RIConv++: Effective Rotation Invariant Convolutions for 3D Point Clouds Deep Learning

TL;DR

This paper introduces RIConv++, a novel rotation-invariant convolution operator for 3D point clouds that significantly improves feature distinction and achieves state-of-the-art results in rotation-robust 3D scene understanding tasks.

Contribution

The paper proposes a simple yet effective rotation-invariant convolution method that enhances feature distinction by considering local relationships, improving 3D point cloud analysis under rotations.

Findings

Achieves state-of-the-art accuracy on synthetic and real-world datasets.

Effectively captures local and global context in point cloud analysis.
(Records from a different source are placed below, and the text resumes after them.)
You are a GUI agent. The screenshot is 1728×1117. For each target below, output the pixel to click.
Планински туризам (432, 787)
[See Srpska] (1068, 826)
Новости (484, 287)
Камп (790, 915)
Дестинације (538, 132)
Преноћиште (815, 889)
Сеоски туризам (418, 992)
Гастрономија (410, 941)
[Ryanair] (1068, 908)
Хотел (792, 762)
Demonstrates robustness to challenging rotations.

Abstract

3D point clouds deep learning is a promising field of research that allows a neural network to learn features of point clouds directly, making it a robust tool for solving 3D scene understanding tasks. While recent works show that point cloud convolutions can be invariant to translation and point permutation, investigations of the rotation invariance property for point cloud convolution has been so far scarce. Some existing methods perform point cloud convolutions with rotation-invariant features, existing methods generally do not perform as well as translation-invariant only counterpart. In this work, we argue that a key reason is that compared to point coordinates, rotation-invariant features consumed by point cloud convolution are not as distinctive. To address this problem, we propose a simple yet effective convolution operator that enhances feature distinction by designing powerful rotation invariant features from the local regions. We consider the relationship between the point of interest and its neighbors as well as the internal relationship of the neighbors to largely improve the feature descriptiveness. Our network architecture can capture both local and global context by simply tuning the neighborhood size in each convolution layer. We conduct several experiments on synthetic and real-world point cloud classifications, part segmentation, and shape retrieval to evaluate our method, which achieves the state-of-the-art accuracy under challenging rotations.